Two statements will be made to disprove this latter assertion, and we
will then admit it to be true, and prove it to be of no consequence.
The cotton planters, deserting the rolling land, are fast pouring in upon
the 'swamp.' Indeed, the impression of the sickliness of the South
generally has been rapidly losing ground (i.e. among the whites of the
South), and that blessing, health, is now sought with as much
confidence on the swamp lands of the Yazoo and the Mississippi, as
among the hills and plains of Carolina and Virginia.--De Bow's
Resources of the South and West.

Dr. Barton, of New Orleans, in a paper read before the Academy of
Science, says:
The class of diseases most fatal at the South are mainly those of a
preventable nature. In another place I have shown that the direct
temperature of the sun is not near so great in the South during the
summer as in the North. In fact, the climate is much more endurable, all
the year round, with our refreshing breezes, and particularly in some of
the more elevated parts of it, or within one hundred miles of the coast.

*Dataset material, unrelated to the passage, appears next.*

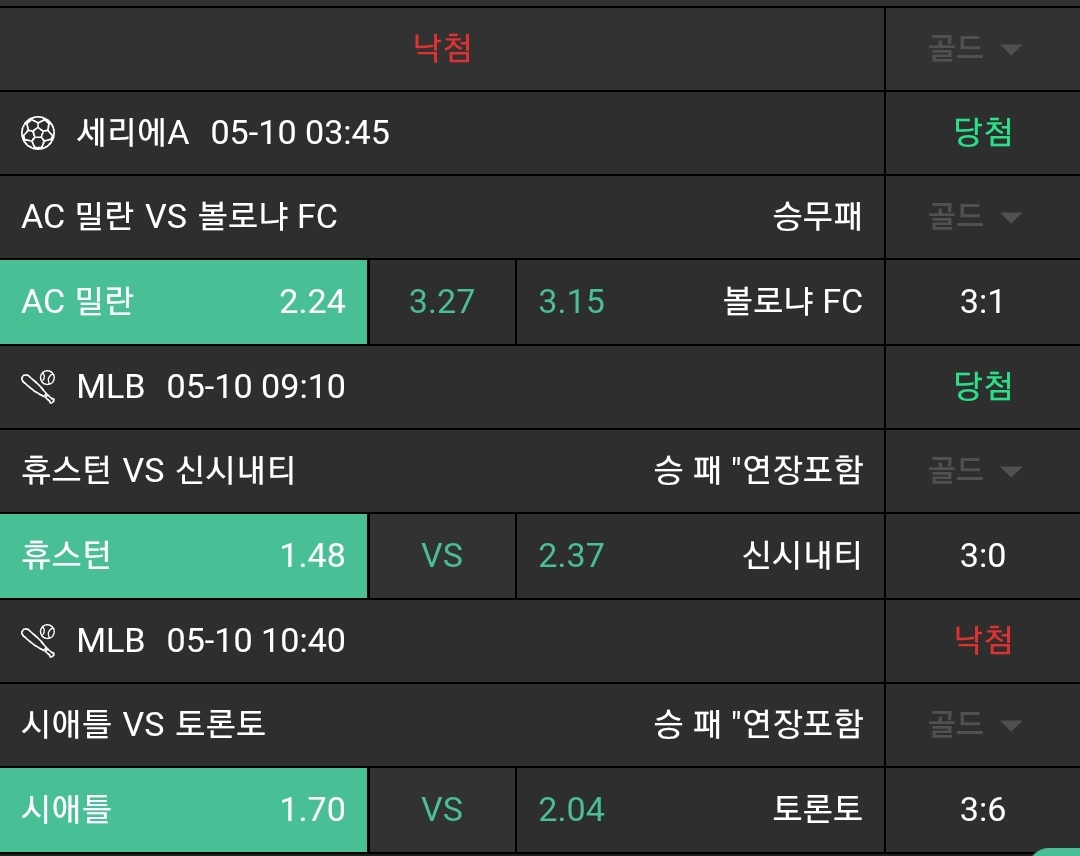Click the soccer ball icon beside 세리에A
Viewport: 1080px width, 856px height.
pos(38,133)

Dr. Barton had forgotten that white men can not perform field labor in
the South.
But admit that white men had better work upon uplands,--the crop is
surer, owing to the less liability to frost and overflow; and good
cultivation will give an equal crop. Intelligent Northern men have taken
up exhausted plantations upon the uplands of North Carolina, and, by
the application of moderate quantities of guano, phosphate of lime, etc.,
have carried the crop from two hundred up to eight hundred pounds of
clean cotton per acre; and for the last three years the writer has been in
the habit of selecting the North Carolina guano-grown cotton, in the
New York market, where it has been shipped via Wilmington or
Norfolk, on account of its good staple, good color, and extra strength.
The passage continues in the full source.